Теперь она, копия, обескураженно-ошалело рассматривала Слепого поверх своих стёкол с диоптриями: что же это шизоидная непонятка образовалась перед ним?
– Как узнал? – Сказала ливерпульская матрица с некоторой растерянностью в голосе, которую не удалось скрыть. И ей стало досадно за эту растерянность, за такой нелепый промах.
– Я жил в Польше. – Сказал Слепой. – Прибыл, можно сказать, прямиком из заграниц. И сразу на бал.
Слово «из заграниц» прозвучало – будто нарочно! – с насмешкой.
Копия Леннона насторожилась: что это опять за хихоньки, да хаханьки? что это за издевательские фортеля?
– Курица – не птица, Польша – не заграница? – В голосе битловской матрицы уже не было растерянности. В голосе был металл.
– Заграница. – Сказал Слепой безучастно. – Еще какая заграница. Самая заграничная из всех заграниц, вместе взятых.
– И что? Не приглянулась Польша? Не по вкусу пришлась?
– Почему? – Пауза. – Приглянулась. – Пауза. – Но больше по вкусу пришлись польки.
Слово «польки» прозвучало без иронии.
Точную копию Леннона ещё больше переклинило:
– Польки? Причём здесь польки? – И опять в голосе – предательская растерянность.
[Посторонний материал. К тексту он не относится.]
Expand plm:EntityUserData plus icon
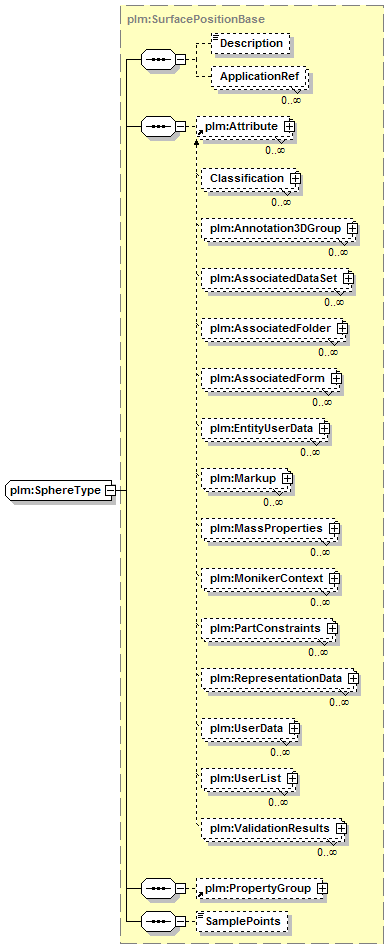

– Они ничем не отличаются от наших девчонок. – Сказал Слепой.
– От славянок?
– Ну, да. Таких же, как Маруся Огонёк (Пола Ракса) из фильма «Cztery танкиста i pies»10.
Образовалась пауза. Обоюдная.
Слепой продолжал смотреть в никуда.
Копия Леннона продолжала смотреть на Слепого, взвешивая все «за» и «против» их короткого диалога: этот, живший в Польше, в которой он, поляк, никогда не был – пристукнутый? или прикидывается пристукнутым? а, может, его пристукнуть, чтобы содержание стало соответствовать форме? и тогда он вернётся в настоящее школьного галдежа и перестанет витать где-то в облаках?
– Ты – кто? – Прозвучал вопрос, в котором теперь не было и тени растерянности. Тон стал твёрже твёрдого.
– Я – НИКТО. – Был молниеносный ответ.
– …
– Я – НИКТО. – Повторил НИКТО. – А ты – кто?
– Тогда я – ПОЛЯК.
– Это никак не стыкуется: я – НИКТО, а ты – ПОЛЯК.
– Ладно, хватит здесь про стыковки и нестыковки. – Сказала битловская матрица раздражённо. – Тогда я, по-твоему, кто?
– Кто ты, чтобы стыковалось? – По-прежнему отрешённо сказал НИКТО: он был по-прежнему вот здесь рядом, во плоти, к которой можно прикоснуться, и – в тоже время! – словно его здесь не было.
В тот момент хватило бы ещё одной-единственной искорки и произошла, наверное, маленькая драчка. Маленькая спонтанная потасовка, какая обычно случается среди старшеклассников: кто-то должен доминировать, а кто-то – подчиниться доминированию.
Драчки не случилось.
– Да-да-да! – Торопливо и гневно согласилась копия Леннона. – Чтобы стыковалось!
– Если я – НИКТО, – сказал НИКТО, – то ты – НЕКТО.
Пауза.
– Лен-нон… – сказал НИКТО, – не может быть никем иным, как НЕКТО.
Пауза.
Было видно, как НЕКТО – в момент! – спёкся: потеплело в его глазах, во всём его облике не осталось больше и следа прежней воробьиной агрессивности.